Negara jiran Malaysia menggelar pemilu untuk memilih 222 anggota parlemen dari 945 kandidat. Rakyat sudah jenuh kemelut politik yang terjadi dua tahun terakhir dimana sudah dua PM diangkat di negara itu.

SEKITAR 21 juta warga negeri jiran Malaysia yang memiliki hak pilih mengikuti pemungutan suara Pemilu, hari ini, Sabtu (18/11) untuk memilih 222 anggota parlemen dari 945 calon yang berkontestasi.

Pemilu kali ini digelar saat masyarakat merasa lelah menyaksikan pertarungan sengit para elite politik yang tak kunjung reda sejak dua tahun terakhir ini dimana negara jiran tersebut sudah berganti PM dua kali.

Para pakar memprediksi, pemilu kali ini akan berlangsung ketat dan sukar diprediksi siapa pemenangnya. Koalisi Barisan Nasional yang sempat berkuasa berpeluang untuk merebut kekuasaan kembali.

Penguasa selama beberapa dekade tersebut kalah secara menyakitkan dari koalisi Pakatan Harapan (PH) pada Pemilu 2018, sayangnya kemenangan koalisi dipimpin Anwar Ibrahim itu tidak bertahan lama.

Ketua PH sekaligus PM Mahathir Mohammad memutuskan untuk lengser pada 24 Feb.2020 setelah 22 bulan menjabat, sementara PM berikutnya Muhyiddin mengakhiri 17 bulan kepemimpinannya,  juga mengundurkan diri pada 16 Agustus 2021, sehingga selama dua tahun Malaysia memiiliki dua PM.

Pertikaian internal dan penghianatan berujung runtuhnya pemerintahan PH dan kemudian mendorong percepatan pemilu oleh otoritas setempat dari 2023 ke 2022.

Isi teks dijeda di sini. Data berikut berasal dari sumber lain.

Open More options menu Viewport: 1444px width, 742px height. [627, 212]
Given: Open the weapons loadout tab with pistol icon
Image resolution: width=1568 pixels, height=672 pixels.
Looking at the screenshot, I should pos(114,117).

Rakyat sendiri menilai, perebutan kekuasaan oleh para elite politik telah mengakibatkan peralihan fokus para politisi dari persoalan rill yang dialami mereka terutama kesulitan ekonomi.

Nilai tukar mata uang ringgit Malaysia anjlok ke tingkat terendah dalam 24 tahun terakhir ini, sementara pertumbuhan ekonomi juga melamban di tengah pandemi ekonomi menjadi 4 sampai 5 persen saja.

Dari jajak pendapat yang digelar harian New Straight Times, 27,4 persen dari 2.074 responden menilai kenaikan biaya hidup yang paling menjadi keprihatinan mereka, 14,3 persen terkait upah yang tidak naik-naik, 13,3 persen persoalan pendidikan dan 9,5 persen persoalan transportasi.

Mungkin kondisi di negeri jiran Malaysia mirip dengan di sini, dimana rakyat juga selain lelah juga muak dengan manuver para politisi yang dalam orasi mereka berkoar-koar mengatasnamakan negara dan bangsa, padahal cuma pencitraan di balik ambisi para politisi mengejar kekuasaan.